April 5th is the one-year anniversary of the death of my dad. Talk about a life-changer. It took me until age 37 to lose someone close to me. I can’t belive it has been almost a year. I miss him every day.
As Spring begins, I’ve been reflecting a lot on the Life, Death and Rebirth cycle. I didn’t grow up with seasons and feel like I really missed out. I never got to see the beauty of leaves changing colors, the crispness of Fall which then leads to Winter. The experience of anxiously awaiting the Spring. Seeing the first daffodil. All things I had never lived.
Growing up without seasons really disconnects you from the earth. There was every vegetable and fruit available anytime. Since living here in Atlanta I find myself making apple crostadas in the fall and peach and plum tarts in the summer. I don’t have my own garden where I grow these things. I depend on my local farmer’s markets and generous green-thumbed friends. I like the idea of gardening (and of course the accessories such as the clogs and hats.) After years of buying flowers and plants with the intention of planting them and then letting them die I have come to accept that it is okay to buy fresh flowers at the market.
The cycle of life is an easy thing to talk about.
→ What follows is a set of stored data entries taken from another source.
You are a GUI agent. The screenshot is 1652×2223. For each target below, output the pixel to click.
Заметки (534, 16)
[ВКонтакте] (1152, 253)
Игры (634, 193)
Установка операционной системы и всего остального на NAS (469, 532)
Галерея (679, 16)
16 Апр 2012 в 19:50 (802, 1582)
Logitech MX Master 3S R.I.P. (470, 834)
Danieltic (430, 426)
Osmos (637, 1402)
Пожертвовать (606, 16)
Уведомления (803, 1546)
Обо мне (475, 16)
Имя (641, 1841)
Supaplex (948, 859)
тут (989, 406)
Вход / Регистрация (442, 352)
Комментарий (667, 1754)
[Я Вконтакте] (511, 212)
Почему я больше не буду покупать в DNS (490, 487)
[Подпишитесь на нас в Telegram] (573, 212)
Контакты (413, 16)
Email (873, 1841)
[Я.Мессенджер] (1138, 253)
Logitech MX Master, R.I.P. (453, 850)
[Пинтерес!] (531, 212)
As a psychologist, I’ve helped many people get through the pain of losing someone close to them. It is quite different to actually experience loss. I remember sitting on my deck after I received the call that my father had passed. I was both numb and in pain. The Spring had started and I remember looking around and thinking “How are the birds able to sing, how can flowers keep blooming on such a sad day? How can the world go on even without my dad? “
As I sat on my deck just a few days ago enjoying the birds and all that is in bloom I remembered what I felt one year ago. When good things happen with my kids or in my professional life my instinct is still to pick up the phone and call him. After many of my tv interviews I’d call him on my drive home. I could count on him to tell me how proud he was of me but also to tell me the truth. My dad was quite a truth-teller. I didn’t like it when I was younger. He would see right through my mask. I came to really appreciate that quality as I got older (and dropped the mask more and more.)
As I write this, I feel tears running down my face while I hear the rain falling out my window. April showers bring May flowers, right? While I’m still not happy about the death part of the life-cycle I am deeply grateful for the rebirth part.
I dedicate this blog post to my father, Louis Abramson. Rest in peace, Dad.